### EXERCISE DETAILS
Every line below is to be given again precisely; images are to be left out.

Stored items
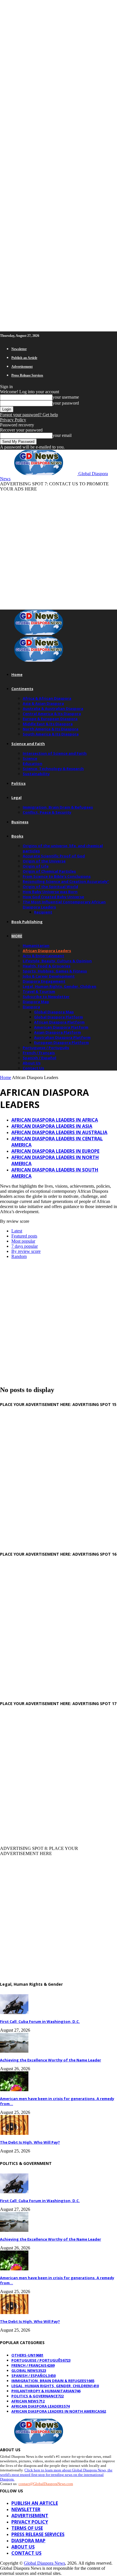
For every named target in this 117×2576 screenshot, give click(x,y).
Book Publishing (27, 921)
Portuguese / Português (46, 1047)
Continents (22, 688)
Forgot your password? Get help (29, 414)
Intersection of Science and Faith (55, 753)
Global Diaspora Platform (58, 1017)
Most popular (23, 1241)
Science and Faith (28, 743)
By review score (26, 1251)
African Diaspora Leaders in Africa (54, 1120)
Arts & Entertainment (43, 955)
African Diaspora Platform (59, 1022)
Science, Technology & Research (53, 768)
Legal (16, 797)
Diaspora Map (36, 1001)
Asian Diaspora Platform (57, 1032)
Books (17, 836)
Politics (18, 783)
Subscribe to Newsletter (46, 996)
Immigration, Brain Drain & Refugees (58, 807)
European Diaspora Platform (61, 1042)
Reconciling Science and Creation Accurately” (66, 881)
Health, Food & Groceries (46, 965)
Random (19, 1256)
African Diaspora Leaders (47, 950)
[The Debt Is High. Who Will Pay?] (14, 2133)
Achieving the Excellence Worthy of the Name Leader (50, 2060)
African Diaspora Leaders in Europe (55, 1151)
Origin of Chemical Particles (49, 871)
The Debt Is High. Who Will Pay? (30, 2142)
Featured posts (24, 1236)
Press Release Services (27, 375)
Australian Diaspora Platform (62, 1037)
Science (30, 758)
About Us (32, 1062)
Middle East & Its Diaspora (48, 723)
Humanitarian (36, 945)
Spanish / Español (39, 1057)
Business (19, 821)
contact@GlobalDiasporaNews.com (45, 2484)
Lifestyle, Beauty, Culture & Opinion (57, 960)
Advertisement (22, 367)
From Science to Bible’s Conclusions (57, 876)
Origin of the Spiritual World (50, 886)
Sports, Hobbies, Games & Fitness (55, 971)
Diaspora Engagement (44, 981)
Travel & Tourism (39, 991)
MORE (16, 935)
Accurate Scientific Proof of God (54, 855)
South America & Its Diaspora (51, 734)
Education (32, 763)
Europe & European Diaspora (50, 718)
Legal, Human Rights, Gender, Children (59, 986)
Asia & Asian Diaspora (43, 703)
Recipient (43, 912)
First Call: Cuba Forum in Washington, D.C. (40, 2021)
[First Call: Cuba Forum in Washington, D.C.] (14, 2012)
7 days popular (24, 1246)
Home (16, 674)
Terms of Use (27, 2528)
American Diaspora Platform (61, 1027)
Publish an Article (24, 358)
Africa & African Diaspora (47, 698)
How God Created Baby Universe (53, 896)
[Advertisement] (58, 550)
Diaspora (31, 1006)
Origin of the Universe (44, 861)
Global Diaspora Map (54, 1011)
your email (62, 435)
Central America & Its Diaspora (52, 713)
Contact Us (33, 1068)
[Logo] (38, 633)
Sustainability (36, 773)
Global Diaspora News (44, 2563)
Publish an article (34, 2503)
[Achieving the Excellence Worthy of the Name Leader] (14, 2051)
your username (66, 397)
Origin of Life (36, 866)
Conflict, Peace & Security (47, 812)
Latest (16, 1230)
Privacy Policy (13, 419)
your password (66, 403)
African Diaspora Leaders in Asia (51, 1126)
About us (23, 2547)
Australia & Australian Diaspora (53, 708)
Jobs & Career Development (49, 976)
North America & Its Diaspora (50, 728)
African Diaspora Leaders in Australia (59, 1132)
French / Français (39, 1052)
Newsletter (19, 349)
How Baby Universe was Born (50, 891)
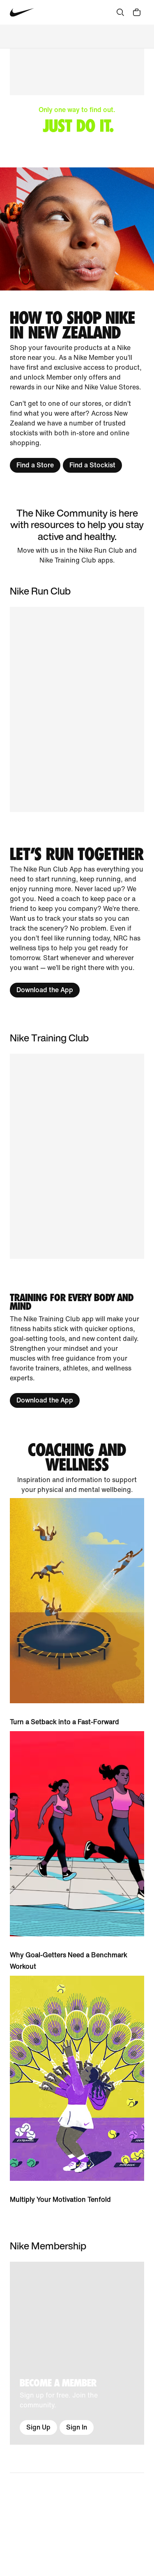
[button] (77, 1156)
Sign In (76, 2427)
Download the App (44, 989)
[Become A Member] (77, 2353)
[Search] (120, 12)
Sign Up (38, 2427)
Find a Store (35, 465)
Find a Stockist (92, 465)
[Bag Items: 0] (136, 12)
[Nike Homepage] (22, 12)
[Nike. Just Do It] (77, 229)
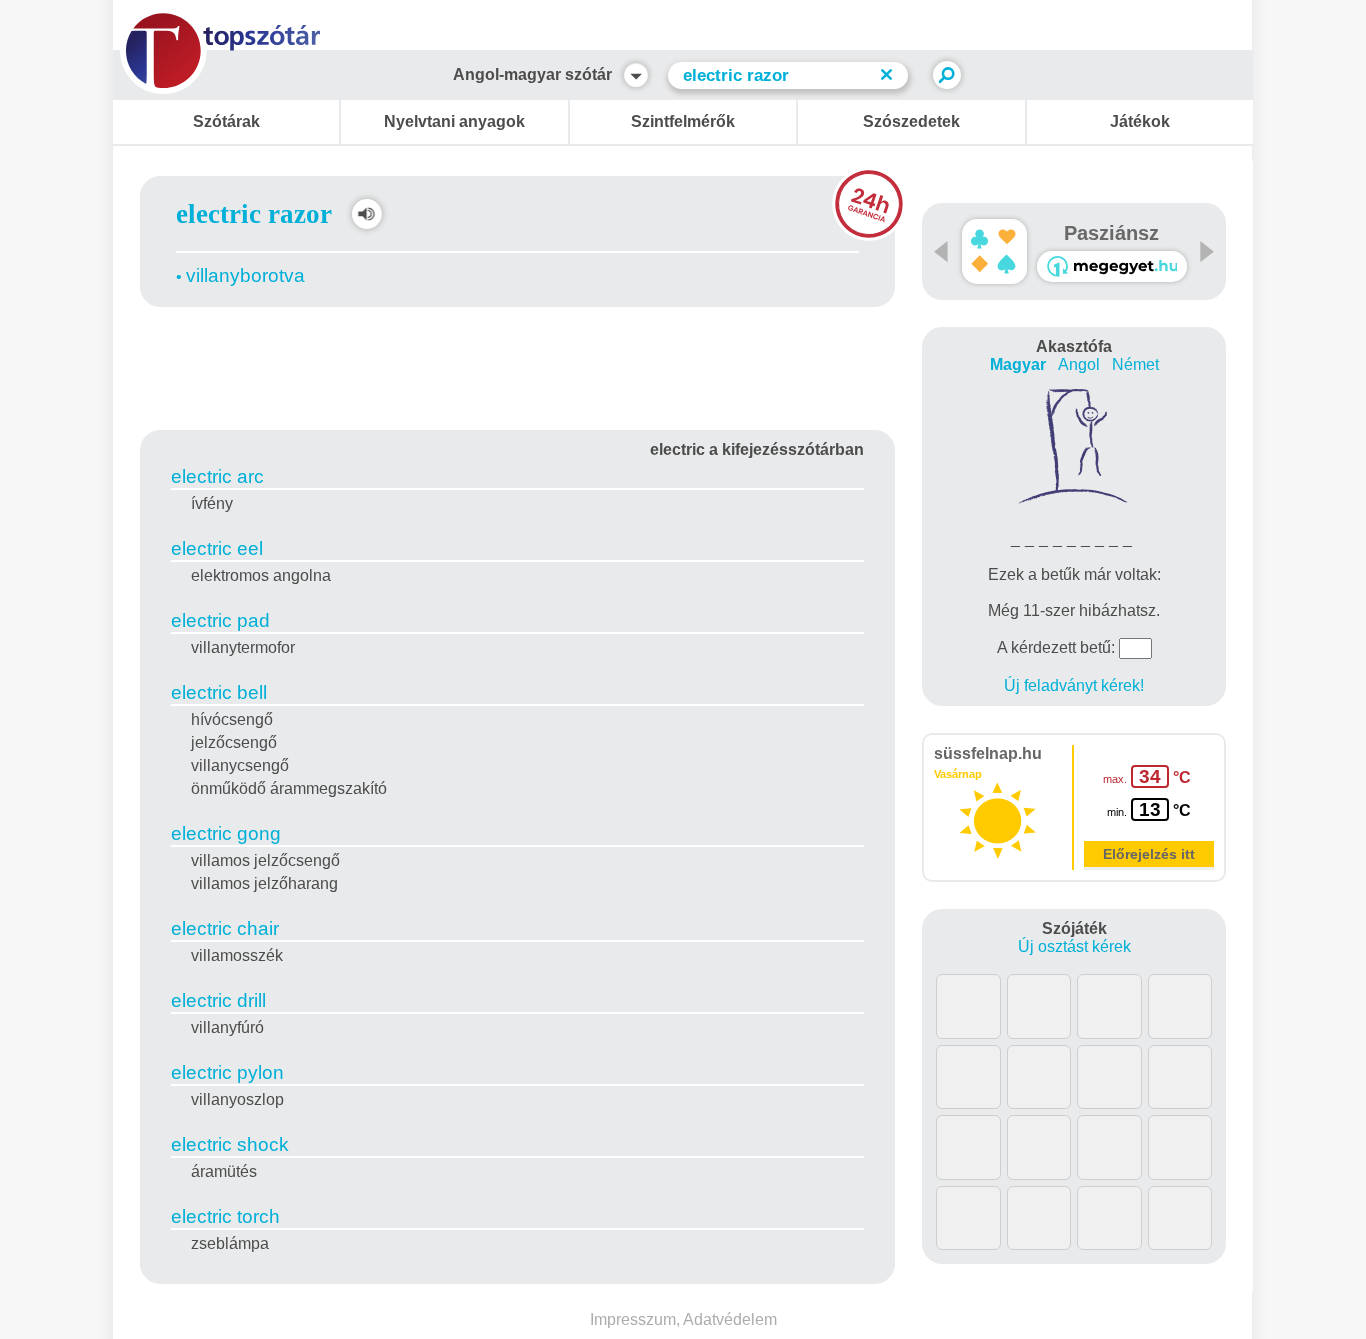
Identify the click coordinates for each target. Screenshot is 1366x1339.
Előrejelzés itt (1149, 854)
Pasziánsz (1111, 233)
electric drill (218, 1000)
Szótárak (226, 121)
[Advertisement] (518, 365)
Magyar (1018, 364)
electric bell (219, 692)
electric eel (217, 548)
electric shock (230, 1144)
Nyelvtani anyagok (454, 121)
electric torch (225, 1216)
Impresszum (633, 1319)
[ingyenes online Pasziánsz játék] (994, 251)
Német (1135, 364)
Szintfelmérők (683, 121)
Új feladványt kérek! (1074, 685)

### COMPLETED TASK
For every named target in this 117×2576 screenshot, give click(x,y).
Book Publishing (27, 921)
Portuguese / Português (46, 1047)
Continents (22, 688)
Forgot your password? Get help (29, 414)
Intersection of Science and Faith (55, 753)
Global Diaspora Platform (58, 1017)
Most popular (23, 1241)
Science and Faith (28, 743)
By review score (26, 1251)
African Diaspora Leaders in Africa (54, 1120)
Arts & Entertainment (43, 955)
African Diaspora Platform (59, 1022)
Science, Technology & Research (53, 768)
Legal (16, 797)
Diaspora Map (36, 1001)
Asian Diaspora Platform (57, 1032)
Books (17, 836)
Politics (18, 783)
Subscribe to Newsletter (46, 996)
Immigration, Brain Drain & Refugees (58, 807)
European Diaspora Platform (61, 1042)
Reconciling Science and Creation Accurately” (66, 881)
Health, Food & Groceries (46, 965)
Random (19, 1256)
African Diaspora Leaders (47, 950)
[The Debt Is High. Who Will Pay?] (14, 2133)
Achieving the Excellence Worthy of the Name Leader (50, 2060)
African Diaspora Leaders in Europe (55, 1151)
Origin of Chemical Particles (49, 871)
The Debt Is High. Who Will Pay? (30, 2142)
Featured posts (24, 1236)
Press Release Services (27, 375)
Australian Diaspora Platform (62, 1037)
Science (30, 758)
About Us (32, 1062)
Middle East & Its Diaspora (48, 723)
Humanitarian (36, 945)
Spanish / Español (39, 1057)
Business (19, 821)
contact@GlobalDiasporaNews.com (45, 2484)
Lifestyle, Beauty, Culture & Opinion (57, 960)
Advertisement (22, 367)
From Science to Bible’s Conclusions (57, 876)
Origin of the Spiritual World (50, 886)
Sports, Hobbies, Games & Fitness (55, 971)
Diaspora Engagement (44, 981)
Travel & Tourism (39, 991)
MORE (16, 935)
Accurate Scientific Proof of God (54, 855)
South America & Its Diaspora (51, 734)
Education (32, 763)
Europe & European Diaspora (50, 718)
Legal, Human Rights, Gender, Children (59, 986)
Asia & Asian Diaspora (43, 703)
Recipient (43, 912)
First Call: Cuba Forum in Washington, D.C. (40, 2021)
[First Call: Cuba Forum in Washington, D.C.] (14, 2012)
7 days popular (24, 1246)
Home (16, 674)
Terms of Use (27, 2528)
American Diaspora Platform (61, 1027)
Publish an Article (24, 358)
Africa & African Diaspora (47, 698)
How God Created Baby Universe (53, 896)
[Advertisement] (58, 550)
Diaspora (31, 1006)
Origin of the Universe (44, 861)
Global Diaspora Map (54, 1011)
your email (62, 435)
Central America & Its Diaspora (52, 713)
Contact Us (33, 1068)
[Logo] (38, 633)
Sustainability (36, 773)
Global Diaspora News (44, 2563)
Publish an article (34, 2503)
[Achieving the Excellence Worthy of the Name Leader] (14, 2051)
your username (66, 397)
Origin of Life (36, 866)
Conflict, Peace & Security (47, 812)
Latest (16, 1230)
Privacy Policy (13, 419)
your password (66, 403)
African Diaspora Leaders in Asia (51, 1126)
About us (23, 2547)
Australia & Australian Diaspora (53, 708)
Jobs & Career Development (49, 976)
North America & Its Diaspora (50, 728)
African Diaspora Leaders in Australia (59, 1132)
French / Français (39, 1052)
Newsletter (19, 349)
How Baby Universe was Born (50, 891)
[button] (77, 1156)
Sign In (76, 2427)
Download the App (44, 989)
[Become A Member] (77, 2353)
[Search] (120, 12)
Sign Up (38, 2427)
Find a Store (35, 465)
Find a Stockist (92, 465)
[Bag Items: 0] (136, 12)
[Nike Homepage] (22, 12)
[Nike. Just Do It] (77, 229)
Identify the click coordinates for each target. Screenshot is 1366x1339.
Előrejelzés itt (1149, 854)
Pasziánsz (1111, 233)
electric drill (218, 1000)
Szótárak (226, 121)
[Advertisement] (518, 365)
Magyar (1018, 364)
electric bell (219, 692)
electric eel (217, 548)
electric shock (230, 1144)
Nyelvtani anyagok (454, 121)
electric torch (225, 1216)
Impresszum (633, 1319)
[ingyenes online Pasziánsz játék] (994, 251)
Német (1135, 364)
Szintfelmérők (683, 121)
Új feladványt kérek! (1074, 685)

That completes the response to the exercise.